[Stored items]
--------------------

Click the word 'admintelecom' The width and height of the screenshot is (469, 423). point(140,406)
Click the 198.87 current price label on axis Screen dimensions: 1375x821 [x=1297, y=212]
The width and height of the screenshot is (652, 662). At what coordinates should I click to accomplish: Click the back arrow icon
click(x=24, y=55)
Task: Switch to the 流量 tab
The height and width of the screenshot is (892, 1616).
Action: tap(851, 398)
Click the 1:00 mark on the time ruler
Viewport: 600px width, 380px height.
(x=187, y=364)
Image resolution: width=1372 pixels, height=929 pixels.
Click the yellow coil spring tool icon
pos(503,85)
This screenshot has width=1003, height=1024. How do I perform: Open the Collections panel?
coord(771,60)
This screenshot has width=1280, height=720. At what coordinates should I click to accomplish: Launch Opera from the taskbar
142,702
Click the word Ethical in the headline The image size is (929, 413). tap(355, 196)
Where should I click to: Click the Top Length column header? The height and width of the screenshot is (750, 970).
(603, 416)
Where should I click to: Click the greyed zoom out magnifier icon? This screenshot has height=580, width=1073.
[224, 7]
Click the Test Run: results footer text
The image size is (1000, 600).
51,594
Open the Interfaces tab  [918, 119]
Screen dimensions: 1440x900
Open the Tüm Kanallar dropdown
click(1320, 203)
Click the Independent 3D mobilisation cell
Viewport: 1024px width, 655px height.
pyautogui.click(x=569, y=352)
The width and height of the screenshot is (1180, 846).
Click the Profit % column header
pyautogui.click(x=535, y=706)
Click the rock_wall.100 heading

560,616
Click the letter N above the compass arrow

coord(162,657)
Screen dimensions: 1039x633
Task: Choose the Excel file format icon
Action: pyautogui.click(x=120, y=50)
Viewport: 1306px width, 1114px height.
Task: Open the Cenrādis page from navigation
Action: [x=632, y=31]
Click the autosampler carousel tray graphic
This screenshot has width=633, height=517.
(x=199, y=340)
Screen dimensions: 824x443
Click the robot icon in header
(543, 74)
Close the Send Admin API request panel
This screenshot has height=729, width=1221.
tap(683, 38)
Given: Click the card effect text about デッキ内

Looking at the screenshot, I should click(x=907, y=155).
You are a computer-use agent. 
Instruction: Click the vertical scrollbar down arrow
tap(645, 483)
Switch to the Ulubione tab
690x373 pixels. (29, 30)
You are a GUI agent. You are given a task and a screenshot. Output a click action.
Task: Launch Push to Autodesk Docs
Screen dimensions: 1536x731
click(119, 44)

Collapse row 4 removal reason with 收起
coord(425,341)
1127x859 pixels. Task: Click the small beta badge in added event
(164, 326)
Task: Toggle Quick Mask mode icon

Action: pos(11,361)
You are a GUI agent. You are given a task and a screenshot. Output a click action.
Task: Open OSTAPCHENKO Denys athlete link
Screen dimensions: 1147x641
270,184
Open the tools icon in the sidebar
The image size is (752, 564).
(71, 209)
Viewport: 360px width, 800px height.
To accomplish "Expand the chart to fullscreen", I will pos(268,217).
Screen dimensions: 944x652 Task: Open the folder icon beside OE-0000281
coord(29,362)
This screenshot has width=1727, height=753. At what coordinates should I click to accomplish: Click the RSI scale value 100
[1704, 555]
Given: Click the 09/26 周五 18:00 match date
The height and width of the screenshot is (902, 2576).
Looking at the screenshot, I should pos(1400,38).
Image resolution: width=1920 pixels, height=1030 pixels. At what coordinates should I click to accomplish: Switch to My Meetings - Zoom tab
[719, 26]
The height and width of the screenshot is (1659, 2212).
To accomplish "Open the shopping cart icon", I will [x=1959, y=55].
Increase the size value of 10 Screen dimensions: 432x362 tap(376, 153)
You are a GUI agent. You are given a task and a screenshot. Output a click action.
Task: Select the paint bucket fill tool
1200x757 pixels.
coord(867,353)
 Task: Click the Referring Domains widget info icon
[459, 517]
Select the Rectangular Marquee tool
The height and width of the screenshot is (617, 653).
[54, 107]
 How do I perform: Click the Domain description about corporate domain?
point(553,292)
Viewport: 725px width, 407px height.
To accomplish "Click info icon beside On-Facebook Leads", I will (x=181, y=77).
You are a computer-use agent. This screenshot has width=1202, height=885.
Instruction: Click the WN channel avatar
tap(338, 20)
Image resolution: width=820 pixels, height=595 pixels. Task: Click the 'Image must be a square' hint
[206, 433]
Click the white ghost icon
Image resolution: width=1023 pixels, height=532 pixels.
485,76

--------------------

**Problem:**
Bring together all lines in the records where the word "computer" is found.

**Output below:**
You are a computer-use agent. 
You are a computer-use agent. This screenshot has width=1202, height=885.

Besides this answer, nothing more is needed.